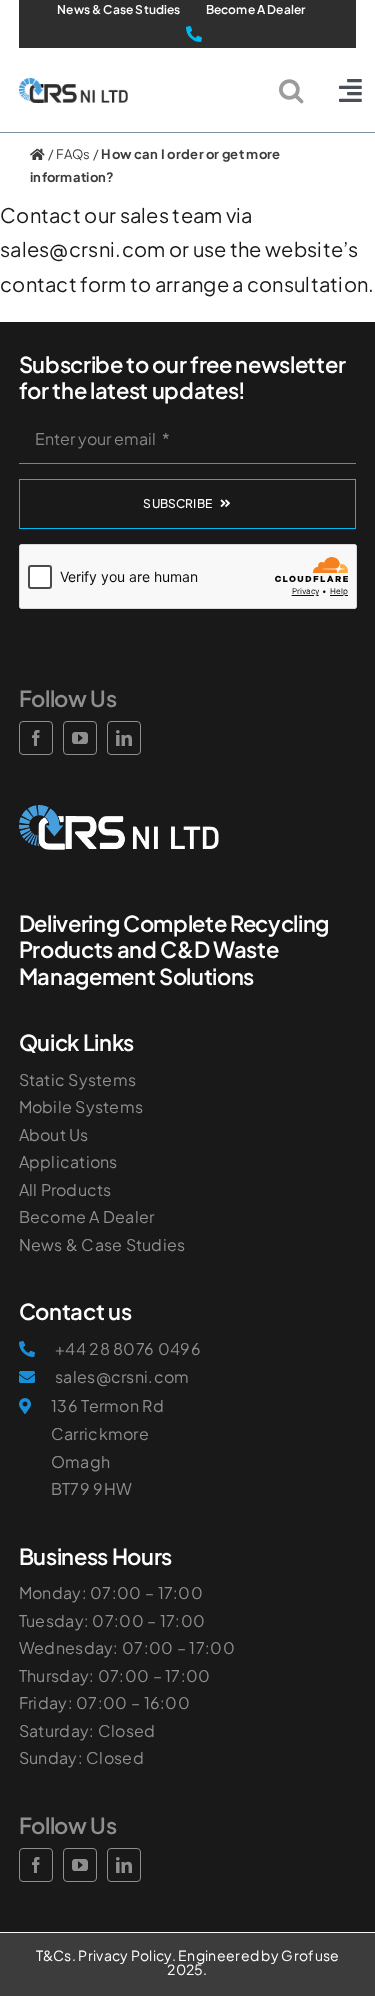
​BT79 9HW (91, 1488)
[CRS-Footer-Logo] (119, 814)
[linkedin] (124, 1865)
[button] (291, 90)
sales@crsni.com (122, 1376)
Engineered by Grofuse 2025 (253, 1962)
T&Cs (54, 1955)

WORK INSTRUCTIONS = Set out every record exactly, images excluded.

RESPONSE =
​BT79 9HW (91, 1488)
[CRS-Footer-Logo] (119, 814)
[linkedin] (124, 1865)
[button] (291, 90)
sales@crsni.com (122, 1376)
Engineered by Grofuse 2025 (253, 1962)
T&Cs (54, 1955)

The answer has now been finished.